The protest movement forced the resignation of prime minister Saad Hariri on October 29 and official talks to name his replacement are to start on Monday.
Security forces on Saturday fired tear gas and rubber bullets at protesters in Beirut, some of whom tried to break into a barricaded central district of Lebanon's capital.
Hundreds of people were gathered as part of a wave of protests that have swept Lebanon since October 17, furious at a ruling elite that steered the country towards its worst economic crisis in decades.
Since the protests pushed Saad Hariri to resign as prime minister in late October, talks between the main parties have been deadlocked over forming a new cabinet.
Lebanon urgently needs a new government to pull it out of the crisis which has also shaken confidence in its banking system.
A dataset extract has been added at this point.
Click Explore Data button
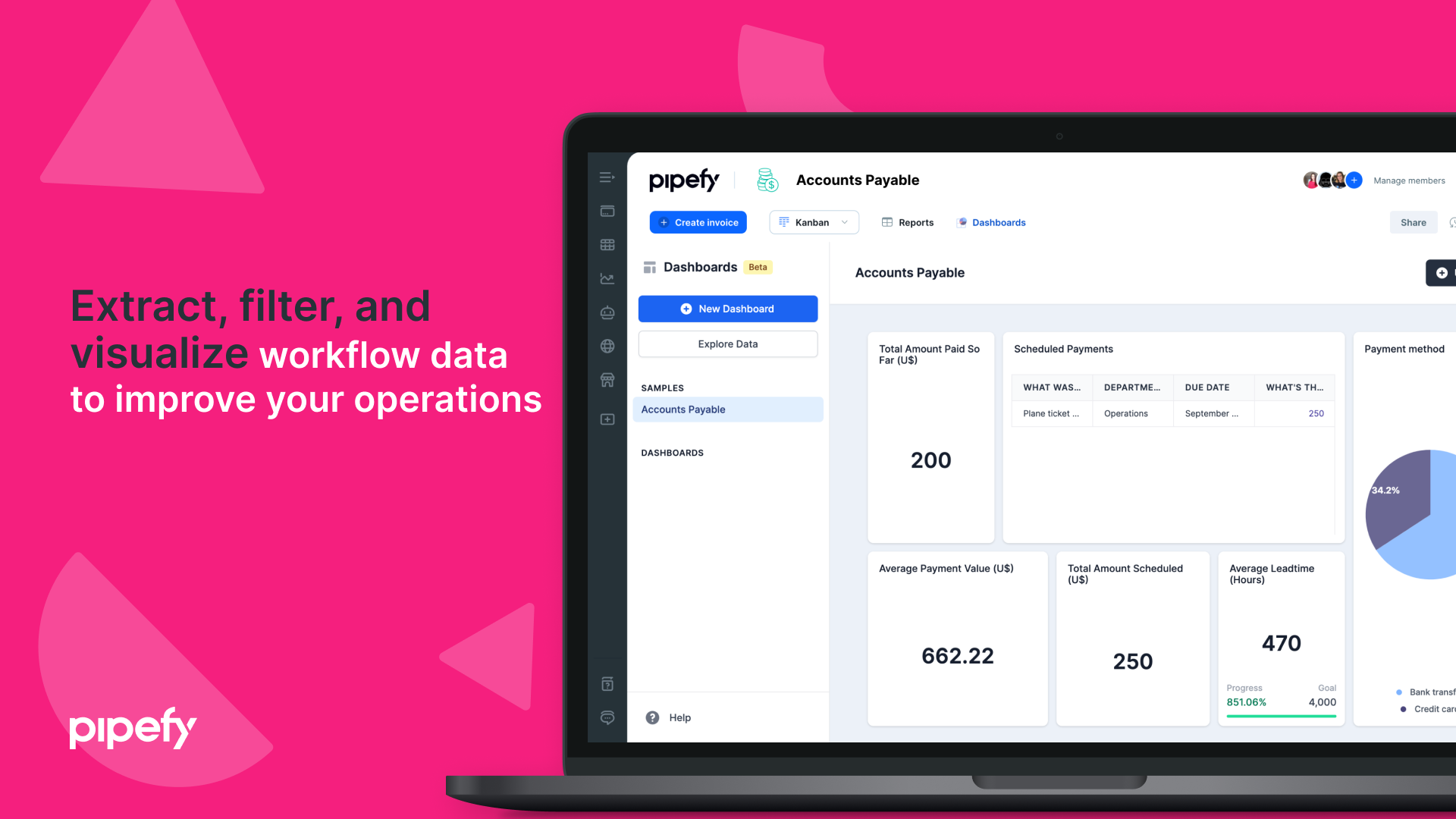 728,344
Foreign donors say they will only help after the country gets a cabinet that can enact reforms.
Riot police and security forces deployed en masse in Beirut on Saturday night, chasing demonstrators in the street, beating and detaining some of them, a Reuters witness and a protester said.
The forces fired tear gas canisters and rubber bullets as some protesters tried to push through steel barriers blocking paths to the parliament and government headquarters.
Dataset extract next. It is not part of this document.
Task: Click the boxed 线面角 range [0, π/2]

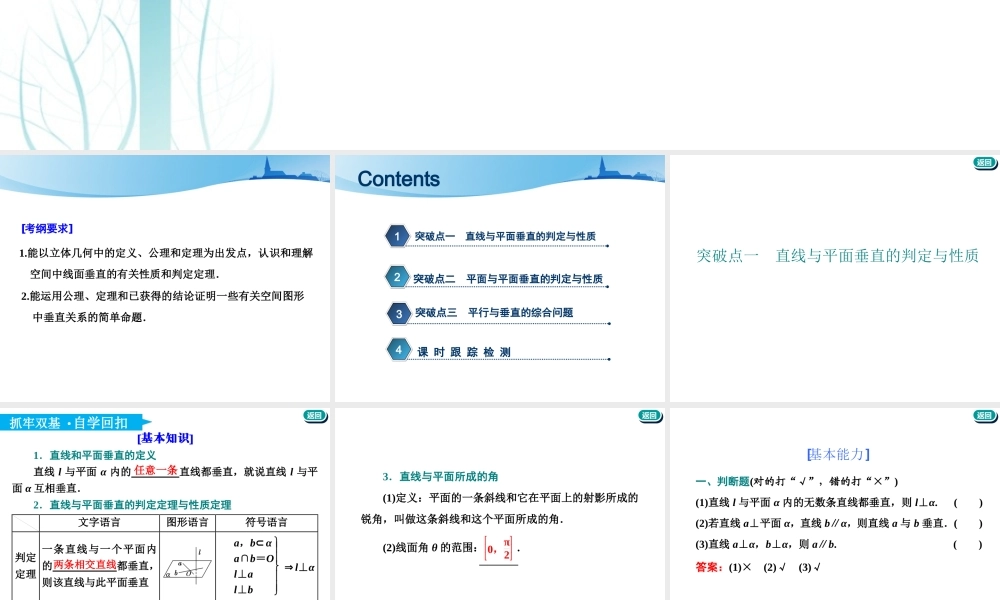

State news agency NNA said the tear gas had made several people faint, while the Lebanese Red Cross said 14 people were injured, six of them badly enough to need taking to hospital.
The unrest erupted from a build-up of anger at the rising cost of living, new tax plans and the record of leaders dominating the country since the 1975-90 civil war. Protesters accuse the political class of milking the state for their own benefit through networks of patronage.